Piazza Navona nel marzo del 2020 (Ansa)

Roma Capoccia

Una città silente: la Roma del lockdown in mostra al Vittoriano

Andrea Venanzoni

Le immagini del fotografo Moreno Maggi, un’osservazione vuota di umanità per ripensare il tessuto urbanistico: non una eradicazione del fattore uomo, piuttosto una visione priva del caos che spesso inficia la vita in comunità

“Quello che per ogni altro sarebbe l’oceano della negazione, un orrore totale, io ci galleggio sopra in una barchetta di carta”. Nella e dalla consapevolezza morselliana, affrescata in Dissipatio H.G., della riduttività antropocentrica di qualunque escatologia, sembra emergere questa Roma silente, vuota, desolata nella sua austera e insolitamente catacombale solitudine, illustrata nella mostra “Roma bellezza silenziosa”. Inaugurata venerdì 20 gennaio, presso la sala Zanardelli del Vittoriano ove rimarrà fino al 28 febbraio, patrocinata da Roma Capitale, organizzata dall’Istituto Vive (Vittoriano e Palazzo Venezia) e da Webuild che ha peraltro curato il maestoso catalogo edito da Rizzoli, la mostra si basa sulle immagini realizzate dal fotografo Moreno Maggi: una esplorazione di Roma durante il lockdown, in quelle piazze e in quelle vie ora assolate ora oscure e vuote di carne umana, in una scomparsa propiziata dall’incedere del virus e dalle misure di contenimento contro la pandemia.

::::::::

Il compito >>
Ricopia per intero l'articolo qui sopra sulla mostra dedicata alla Roma del lockdown, senza cambiare nulla.

::::::::

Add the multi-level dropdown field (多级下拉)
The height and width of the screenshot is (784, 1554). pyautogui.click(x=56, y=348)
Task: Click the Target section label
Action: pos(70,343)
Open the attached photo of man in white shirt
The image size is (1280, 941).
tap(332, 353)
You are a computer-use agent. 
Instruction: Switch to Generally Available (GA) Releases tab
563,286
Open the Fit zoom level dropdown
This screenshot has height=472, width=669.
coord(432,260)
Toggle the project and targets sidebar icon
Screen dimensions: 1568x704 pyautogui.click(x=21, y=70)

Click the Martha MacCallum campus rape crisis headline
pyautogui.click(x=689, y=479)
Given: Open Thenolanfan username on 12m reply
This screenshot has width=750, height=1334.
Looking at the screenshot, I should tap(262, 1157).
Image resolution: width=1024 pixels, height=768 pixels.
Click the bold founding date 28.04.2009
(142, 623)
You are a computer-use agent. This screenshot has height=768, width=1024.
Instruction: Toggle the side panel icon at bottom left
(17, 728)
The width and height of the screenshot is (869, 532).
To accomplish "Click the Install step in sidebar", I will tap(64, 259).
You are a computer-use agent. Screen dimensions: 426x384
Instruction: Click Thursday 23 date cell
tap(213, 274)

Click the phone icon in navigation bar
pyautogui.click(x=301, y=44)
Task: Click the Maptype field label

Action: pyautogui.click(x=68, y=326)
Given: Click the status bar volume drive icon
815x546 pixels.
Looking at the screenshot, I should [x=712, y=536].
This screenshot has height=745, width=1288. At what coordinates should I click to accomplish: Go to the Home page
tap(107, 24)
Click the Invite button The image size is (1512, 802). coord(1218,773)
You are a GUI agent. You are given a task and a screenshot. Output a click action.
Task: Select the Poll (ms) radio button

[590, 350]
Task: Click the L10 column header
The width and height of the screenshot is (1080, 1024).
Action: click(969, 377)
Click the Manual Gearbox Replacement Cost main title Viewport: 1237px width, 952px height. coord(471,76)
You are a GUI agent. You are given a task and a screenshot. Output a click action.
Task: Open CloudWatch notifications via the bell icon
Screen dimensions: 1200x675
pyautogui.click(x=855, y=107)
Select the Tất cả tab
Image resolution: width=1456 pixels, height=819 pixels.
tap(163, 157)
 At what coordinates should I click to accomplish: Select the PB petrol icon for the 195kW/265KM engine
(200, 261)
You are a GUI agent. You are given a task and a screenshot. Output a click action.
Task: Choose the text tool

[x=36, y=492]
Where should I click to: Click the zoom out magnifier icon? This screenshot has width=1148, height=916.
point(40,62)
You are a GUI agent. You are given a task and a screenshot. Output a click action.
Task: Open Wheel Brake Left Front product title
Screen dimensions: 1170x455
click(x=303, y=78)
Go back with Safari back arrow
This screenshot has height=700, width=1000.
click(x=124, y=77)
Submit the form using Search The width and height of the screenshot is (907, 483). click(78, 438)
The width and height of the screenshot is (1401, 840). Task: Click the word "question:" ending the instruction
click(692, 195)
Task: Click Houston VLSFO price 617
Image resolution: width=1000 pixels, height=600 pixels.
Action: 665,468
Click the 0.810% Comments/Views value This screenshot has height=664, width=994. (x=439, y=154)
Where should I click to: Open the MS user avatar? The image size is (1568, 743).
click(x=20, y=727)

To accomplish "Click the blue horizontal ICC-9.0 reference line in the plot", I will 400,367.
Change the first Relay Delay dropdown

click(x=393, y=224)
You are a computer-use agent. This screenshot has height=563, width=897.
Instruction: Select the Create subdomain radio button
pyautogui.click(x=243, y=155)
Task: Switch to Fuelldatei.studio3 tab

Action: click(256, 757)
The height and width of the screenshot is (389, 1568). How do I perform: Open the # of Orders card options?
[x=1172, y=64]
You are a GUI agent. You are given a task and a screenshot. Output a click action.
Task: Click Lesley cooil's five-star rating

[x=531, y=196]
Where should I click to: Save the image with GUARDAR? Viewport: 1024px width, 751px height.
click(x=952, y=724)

::::::::

Soluzione >>
Piazza Navona nel marzo del 2020 (Ansa)

Roma Capoccia

Una città silente: la Roma del lockdown in mostra al Vittoriano

Andrea Venanzoni

Le immagini del fotografo Moreno Maggi, un’osservazione vuota di umanità per ripensare il tessuto urbanistico: non una eradicazione del fattore uomo, piuttosto una visione priva del caos che spesso inficia la vita in comunità

“Quello che per ogni altro sarebbe l’oceano della negazione, un orrore totale, io ci galleggio sopra in una barchetta di carta”. Nella e dalla consapevolezza morselliana, affrescata in Dissipatio H.G., della riduttività antropocentrica di qualunque escatologia, sembra emergere questa Roma silente, vuota, desolata nella sua austera e insolitamente catacombale solitudine, illustrata nella mostra “Roma bellezza silenziosa”. Inaugurata venerdì 20 gennaio, presso la sala Zanardelli del Vittoriano ove rimarrà fino al 28 febbraio, patrocinata da Roma Capitale, organizzata dall’Istituto Vive (Vittoriano e Palazzo Venezia) e da Webuild che ha peraltro curato il maestoso catalogo edito da Rizzoli, la mostra si basa sulle immagini realizzate dal fotografo Moreno Maggi: una esplorazione di Roma durante il lockdown, in quelle piazze e in quelle vie ora assolate ora oscure e vuote di carne umana, in una scomparsa propiziata dall’incedere del virus e dalle misure di contenimento contro la pandemia.